Di sini yang jadi perbedaaan adalah persepsi dan pemahaman
kita mengenai kurikulum itu sendiri. Selama ini kita telah salah dalam
mengartikan kurikulum pendidikan. Kurikulum di Indonesia ditentukan oleh
pemerintah, tanpa memikirkan bagaimana tingkat kompetensi yang dimiliki setiap
siswa. Kita sebagai calon guru SD, inilah saatnya bagi kita untuk menggapai
perubahan demi kemajuan pendidikan di Indonesia. Kita seharusnya berceermin
dari guru-guru di London tersebut. Bagaimana pengorbanan mereka untuk
pendidikan demi mencerahkan masa depan bangsanya.
Sekarang saya sadar bahwa untuk menggapai kesuksesan bangsa
itu tidaklah semudah membalikan telapak tangan kita. Kita nutuh pengorbanan
besar untuk keberhasilan bangsa ini. Korban materi, korban tenaga, dan korban
waktu.

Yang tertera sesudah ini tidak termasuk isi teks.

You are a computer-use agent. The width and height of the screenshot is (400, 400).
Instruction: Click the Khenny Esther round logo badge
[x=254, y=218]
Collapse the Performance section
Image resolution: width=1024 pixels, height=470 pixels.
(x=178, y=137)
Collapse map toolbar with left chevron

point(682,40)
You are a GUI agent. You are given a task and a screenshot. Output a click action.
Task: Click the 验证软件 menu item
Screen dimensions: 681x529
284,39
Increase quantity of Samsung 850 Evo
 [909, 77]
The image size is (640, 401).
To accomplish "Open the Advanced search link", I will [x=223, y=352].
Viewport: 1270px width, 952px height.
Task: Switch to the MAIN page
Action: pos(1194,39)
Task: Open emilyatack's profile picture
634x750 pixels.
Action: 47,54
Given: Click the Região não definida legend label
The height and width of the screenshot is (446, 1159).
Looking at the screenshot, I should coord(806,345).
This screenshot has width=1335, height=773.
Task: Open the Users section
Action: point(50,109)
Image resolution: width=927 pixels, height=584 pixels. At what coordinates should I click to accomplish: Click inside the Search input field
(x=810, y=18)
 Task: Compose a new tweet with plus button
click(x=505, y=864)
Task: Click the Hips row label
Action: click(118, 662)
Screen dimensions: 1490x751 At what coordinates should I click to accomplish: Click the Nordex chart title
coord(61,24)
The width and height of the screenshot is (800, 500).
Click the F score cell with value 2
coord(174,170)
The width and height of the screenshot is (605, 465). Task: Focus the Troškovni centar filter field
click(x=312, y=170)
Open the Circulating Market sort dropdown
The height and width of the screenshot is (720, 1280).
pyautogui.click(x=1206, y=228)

Buruknya bangsa ini adalah tidak mau berkorban, hanya mau korupsi.
Sebagai guru, tugasnya adalah melayani dan memfasilitasi
peserta didik, kita harus mengikuti kemauan peserta didik. Sebagai guru juga
harus pandai-pandai dalam memahami setiap karakter yang dimiliki setiap
individu. Guru harus memiliki trik yang bagus dalam mengembangkan potensi
siswa-siswanya. Dalam proses pembelajaran, hendaknya siswa punya hak untuk
menentukan belajarnya itu mau dibuat seperti apa, dan dalam suasana yang
bagaimana. Dengan demikian maka siswa akan merasa sangat rindu dengan belajar,
dan kegiatan belajar pun akan menjadi hobby setiap siswa.